Hobbes reprit patiemment sans paraître se soucier des conséquences de ce qu’il avançait publiquement :

— Le pouvoir étant unique et entre les mains du souverain, celui-ci représente à la fois D.ieu et la multitude des sujets, mais autant D.ieu que les sujets du roi, ne sont organisés que parce qu’il y a quelqu’un pour les représenter. C’est en ce sens que D.ieu est logiquement une

Un murmure parcourut la salle devant ce qui apparaissait être un blasphème passible de la peine de mort :

— Surveillez bien votre langage, je préfère vous mettre en garde, le grand nez du juge Godfrey oscillait de haut en bas et de bas en haut.

— Le mot fiction ne signifie point que D.ieu n’existe pas et que je suis athée, recommença Hobbes qui prenait le ton d'un précepteur confronté à un élève ne comprenant rien à son cours. Cela signifie que le souverain précède le peuple qui n’est point sans lui un corps unifié et il précède de la même manière D.ieu que l’on dit tout puissant. C’est pourquoi le roi ou la reine personnifiant le Léviathan, namely le pouvoir souverain, doit rester le chef de l’Église anglicane et que nous devons être les sujets obéissants du roi, ce qui nous empêche point d’avoir des droits à son égard issus de la liberté que nous avions à l'état de nature. Je n'ai d'ailleurs point inventé tout cela. Je reconnais avoir été influencé par notre grand théologien d’Oxford, sir Baldwin.

Un murmure se fit dans la salle à l’invocation du nom de cet universitaire protestant fort influent. Je ne m'étais donc point trompée.

— Nous ne faisons point le procès des religions, ici, rappela le juge Godfrey, pour autant vous n’avez toujours point répondu à ma question concernant mon propre pouvoir de juger. — Un juge est aussi une personnification du pouvoir absolu qui précède le justiciable. Vous êtes une image du souverain. Représenter, c’est avoir l’apparence de ce que l’on rend présent. Vous êtes le représentant particulier du souverain Léviathan dans cette affaire, tandis que le roi est le représentant du souverain en général.

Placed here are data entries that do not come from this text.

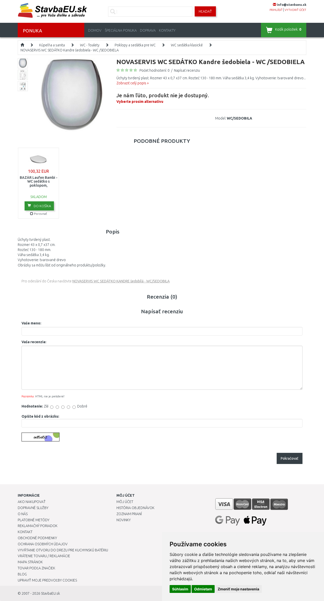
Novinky (123, 520)
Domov (95, 30)
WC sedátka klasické (187, 45)
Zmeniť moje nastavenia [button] (238, 589)
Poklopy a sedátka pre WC (135, 45)
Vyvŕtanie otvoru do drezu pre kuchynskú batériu (63, 550)
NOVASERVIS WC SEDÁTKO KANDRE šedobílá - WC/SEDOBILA (121, 281)
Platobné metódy (33, 520)
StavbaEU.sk (50, 593)
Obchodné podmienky (37, 538)
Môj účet (124, 502)
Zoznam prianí (129, 514)
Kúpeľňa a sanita (52, 45)
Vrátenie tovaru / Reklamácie (44, 556)
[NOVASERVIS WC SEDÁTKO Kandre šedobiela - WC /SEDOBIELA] (71, 95)
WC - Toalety (89, 45)
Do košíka (42, 206)
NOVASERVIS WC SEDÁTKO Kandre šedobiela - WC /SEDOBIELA (70, 50)
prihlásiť (276, 9)
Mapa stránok (30, 562)
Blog (22, 574)
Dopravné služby (33, 508)
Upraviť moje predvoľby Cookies (47, 580)
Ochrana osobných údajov (43, 544)
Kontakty (167, 30)
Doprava (148, 30)
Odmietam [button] (203, 589)
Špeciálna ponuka (121, 30)
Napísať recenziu (187, 70)
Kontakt (25, 532)
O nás (23, 514)
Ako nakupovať (32, 502)
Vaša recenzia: (34, 342)
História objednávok (135, 508)
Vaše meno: (31, 323)
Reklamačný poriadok (37, 526)
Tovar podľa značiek (36, 568)
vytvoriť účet (295, 9)
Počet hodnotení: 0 (154, 70)
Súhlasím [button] (180, 589)
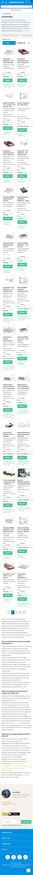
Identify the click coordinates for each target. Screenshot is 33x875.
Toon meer (25, 31)
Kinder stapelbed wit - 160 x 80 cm (23, 104)
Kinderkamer (7, 14)
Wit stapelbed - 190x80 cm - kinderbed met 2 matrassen (22, 290)
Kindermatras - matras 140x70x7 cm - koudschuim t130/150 (9, 387)
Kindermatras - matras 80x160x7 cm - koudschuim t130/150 (23, 387)
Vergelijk (7, 72)
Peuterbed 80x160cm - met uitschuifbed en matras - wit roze (9, 61)
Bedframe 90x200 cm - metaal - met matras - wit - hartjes (9, 105)
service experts (17, 723)
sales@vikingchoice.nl (9, 804)
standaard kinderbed (17, 764)
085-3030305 (6, 802)
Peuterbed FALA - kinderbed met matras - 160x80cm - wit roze (9, 246)
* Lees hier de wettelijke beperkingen (11, 825)
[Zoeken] (30, 7)
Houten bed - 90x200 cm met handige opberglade (8, 435)
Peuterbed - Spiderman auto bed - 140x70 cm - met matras (9, 153)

Le juge Godfrey parut se perdre en réflexion. Puis il releva la tête, son nez s'élevant vers le plafond doré, il ne contrôla sans doute point le sourire qui éclaira son visage, il avait la tête de celui qui pense pouvoir rapidement annoncer "échec et mat" :

— Monsieur Hobbes, pourriez-vous me dire qui vous êtes en tant qu’auteur de livres de philosophie ? N’êtes-vous point aussi un souverain ?

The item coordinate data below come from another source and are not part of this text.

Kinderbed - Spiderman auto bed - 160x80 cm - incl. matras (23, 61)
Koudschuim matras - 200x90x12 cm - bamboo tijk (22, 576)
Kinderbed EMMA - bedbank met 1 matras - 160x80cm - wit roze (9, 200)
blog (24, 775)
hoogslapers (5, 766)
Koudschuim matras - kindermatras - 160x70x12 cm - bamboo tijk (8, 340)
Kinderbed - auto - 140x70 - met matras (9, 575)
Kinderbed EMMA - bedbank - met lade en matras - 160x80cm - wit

Hobbes parut tout à coup exalté par la question et ne mesura point les dangers qu’ils couraient en répondant à brûle-pourpoint :

— Je suis comme le souverain celui qui est l’image des autres, mais je ne les dirige point, je les justifie en quelque sorte, je justifie le détenteur de la souveraineté.

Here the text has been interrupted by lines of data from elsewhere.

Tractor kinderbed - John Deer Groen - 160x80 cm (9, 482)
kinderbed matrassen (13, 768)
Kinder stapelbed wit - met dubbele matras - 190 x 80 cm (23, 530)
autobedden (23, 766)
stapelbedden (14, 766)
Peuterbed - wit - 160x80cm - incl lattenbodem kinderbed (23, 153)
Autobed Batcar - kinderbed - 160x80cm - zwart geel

— Pouvez-vous être plus précis, moins abstrait peut-être ?

— Je suis celui qui précède en imagination le souverain et donc la société. — Et donc ?

— Donc je précède la fiction qui construit la réalité de la société.

— Et D.ieu aussi est une fiction, selon vous ? interposa le juge qui sentait qu’il pourrait bientôt ferrer son poisson.

— Oui je l’ai déjà affirmé et si c’est cela que vous voulez me faire dire, Hobbes était plus rapide que le juge Godfrey, mais aussi plus exalté, je précède D.ieu et le souverain en tant qu’auteur de fiction théorique.

Un fort murmure parcourut la salle et le juge Godfrey, maintenant satisfait des réponses apportées à ses questions, mis fin à l’audience.